The Writer’s Work

I recently subscribed to AutoCrit, a style and editing tool for writers, and wow, the analysis it provides is amazing. I uploaded my first chapter, and was thrilled with my result on the summary level but agog when the detail listed more than 500 instances of weak writing, like passive voice and repetitive words. Thankfully, it highlights them in a text editor, so revision is easy.

Nanowrimo is only two weeks away, so I hope to finish Chapter 1 this week and Chapter 2, next. Talk about ruthless editing. *sigh*

It’s hard not to appear lazy if you’re a writer. Most writing requires research, and good writing requires a lot of reading (beyond one’s own genre), so there are stretches of time where you produce nothing at all. You’re simply putting fuel in the tank.

When I’m focused on writing, little else gets done.  The house is messy, dishes pile up, I forget to thaw something out for dinner, and I’m plugging away on my laptop in the midst of the chaos when my husband returns from work. I’m sure the thought crosses his mind…”what has she been DOING all day?”

Um….editing…still. Slash and burn. I wrote 2,000 words this morning and cut 15,000 this afternoon!

That there’s no guarantee of a paycheck is something I struggle with at times, because as much as I want to finish this book for myself, I’d like to earn something for the effort. Writing a book isn’t easy, even though I’m sure it appears that way.

In two weeks I start a writing class which runs through the end of the year, and I’ll be elbow-deep in my manuscript as part of it. I have several sections that need fleshing out, and the class is designed to push novelists through those tough areas, so I’m excited to see how much progress I’ll make, and how the improvements will be reflected in my contest submission.

Since I’m in the middle of my novel, I haven’t thought too much about what’s next.

I don’t see myself as a prolific writer. I don’t have ideas waiting in the wings, but think I should have a new project in mind, or at least in the early stages of an outline when I’m done with this one.  Finishing the book should propel me forward.
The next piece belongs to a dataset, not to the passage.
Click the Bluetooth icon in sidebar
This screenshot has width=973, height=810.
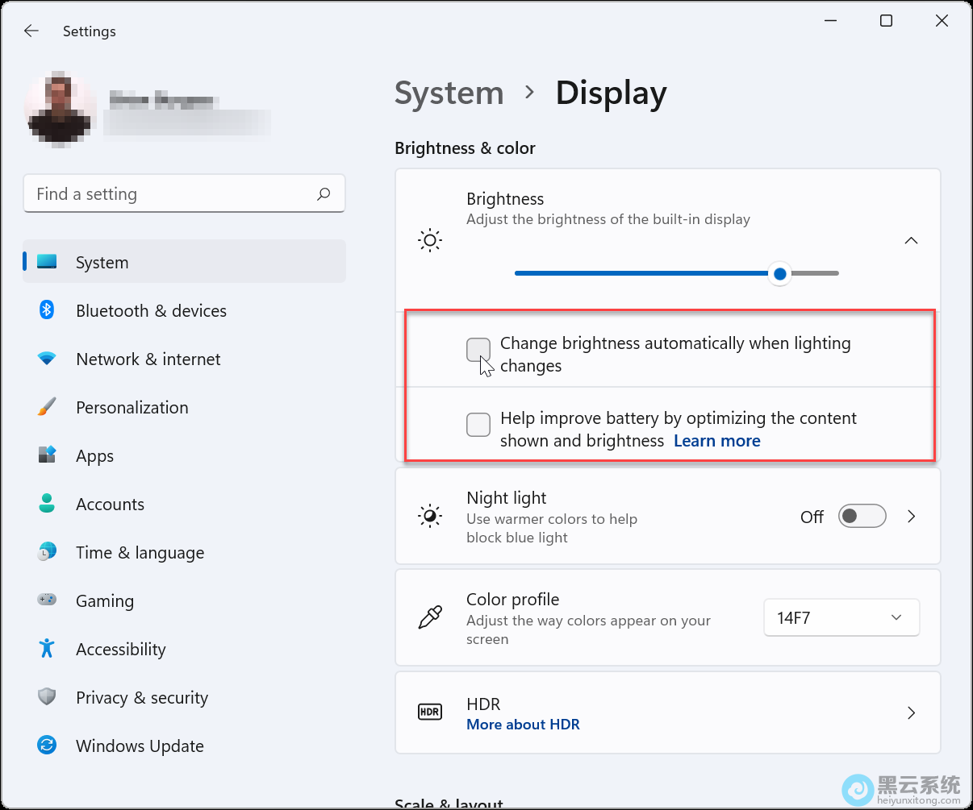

I’ve toyed briefly with the idea of doing a nonfiction book about polyfidelity, but I’m not sure I could produce enough content. Maybe next year… I have enough on my plate right now.

Yes, I know the plate looks bare to everyone else, but my hands are full.

 

 

2 thoughts on “The Writer’s Work

    1. The HauteWife says:

      I use Grammarly too. Autocrit provides a different kind of analysis. My one issue with it is that some of the words it’s programmed to filter for (like generic modifiers) get counted even when they aren’t used in the context it thinks they are. For example, even in dialogue, it pulls “good” from a word like “goodnight” and counts it as an opportunity to improve. So there’s just a bit of Common Sense that the program lacks. Overall, though, it’s quite useful.